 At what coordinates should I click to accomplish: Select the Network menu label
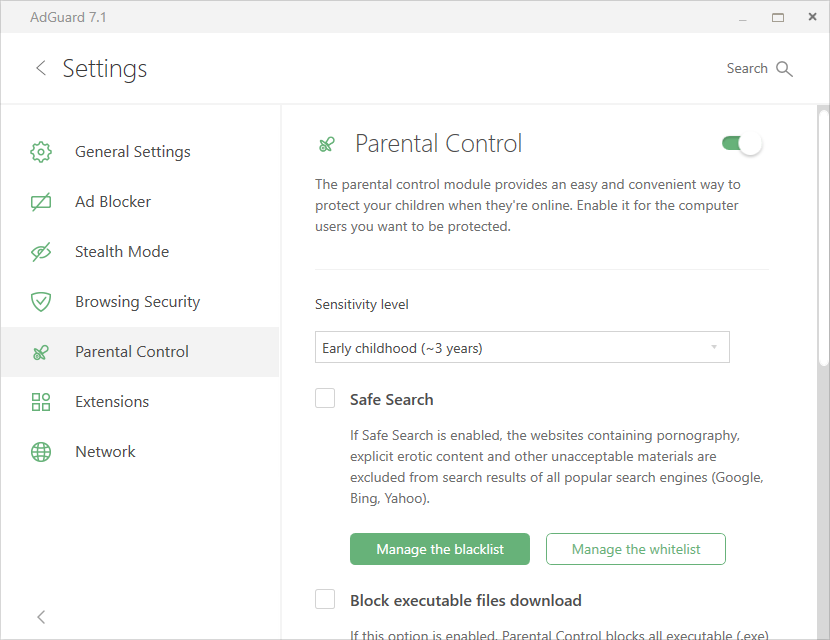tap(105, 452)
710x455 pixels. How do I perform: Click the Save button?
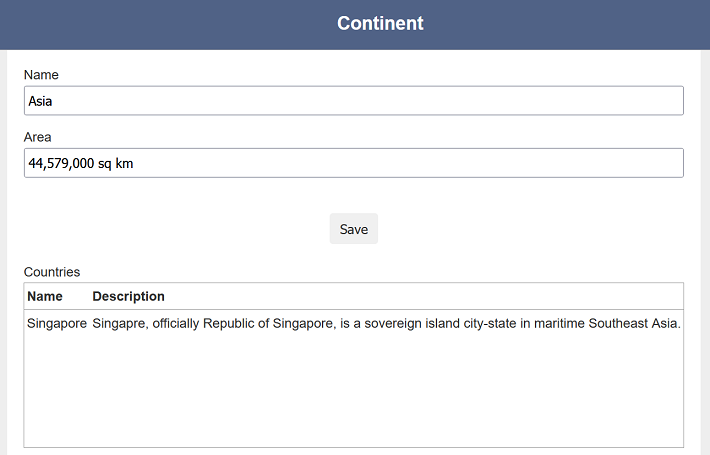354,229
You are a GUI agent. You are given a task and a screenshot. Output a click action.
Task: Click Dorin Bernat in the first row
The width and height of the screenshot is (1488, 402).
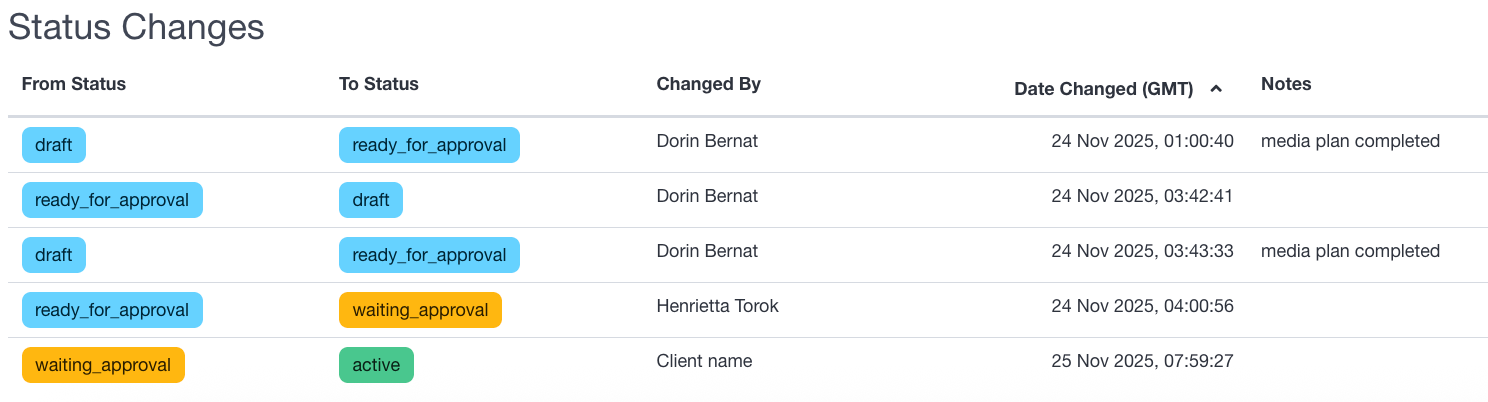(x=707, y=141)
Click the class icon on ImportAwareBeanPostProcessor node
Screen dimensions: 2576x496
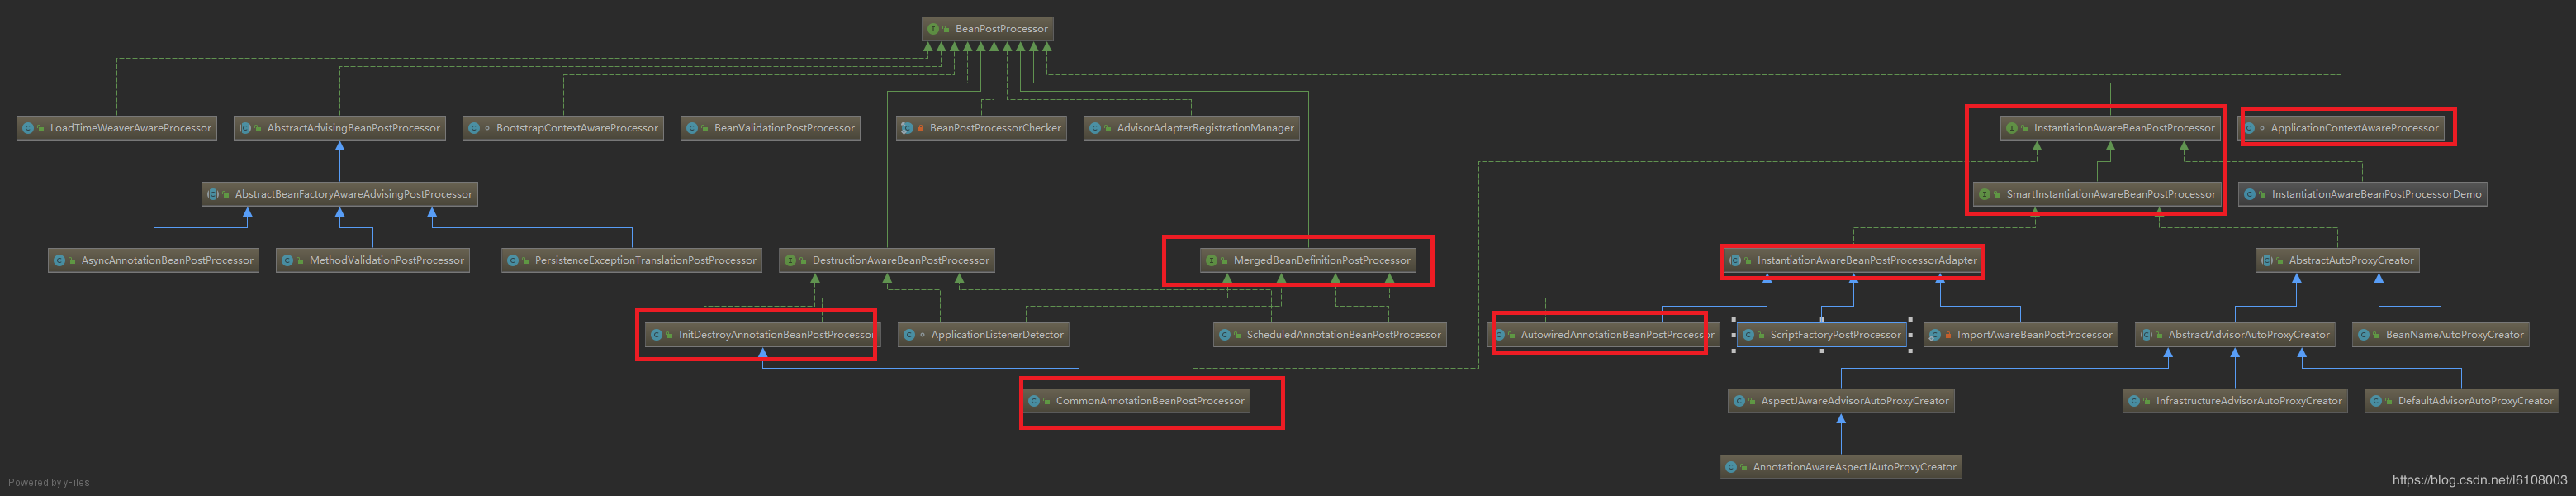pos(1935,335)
◇ ◇ ◇ ◇
▶ [AIM OF THE EXERCISE]:
Please return every one of the rows above verbatim, with the pictures left out.

▶ [ANSWER FOR THIS EXERCISE]:
 At what coordinates should I click to accomplish: Select the Network menu label
tap(105, 452)
710x455 pixels. How do I perform: Click the Save button?
354,229
You are a GUI agent. You are given a task and a screenshot. Output a click action.
Task: Click Dorin Bernat in the first row
The width and height of the screenshot is (1488, 402).
(x=707, y=141)
Click the class icon on ImportAwareBeanPostProcessor node
Screen dimensions: 2576x496
pos(1935,335)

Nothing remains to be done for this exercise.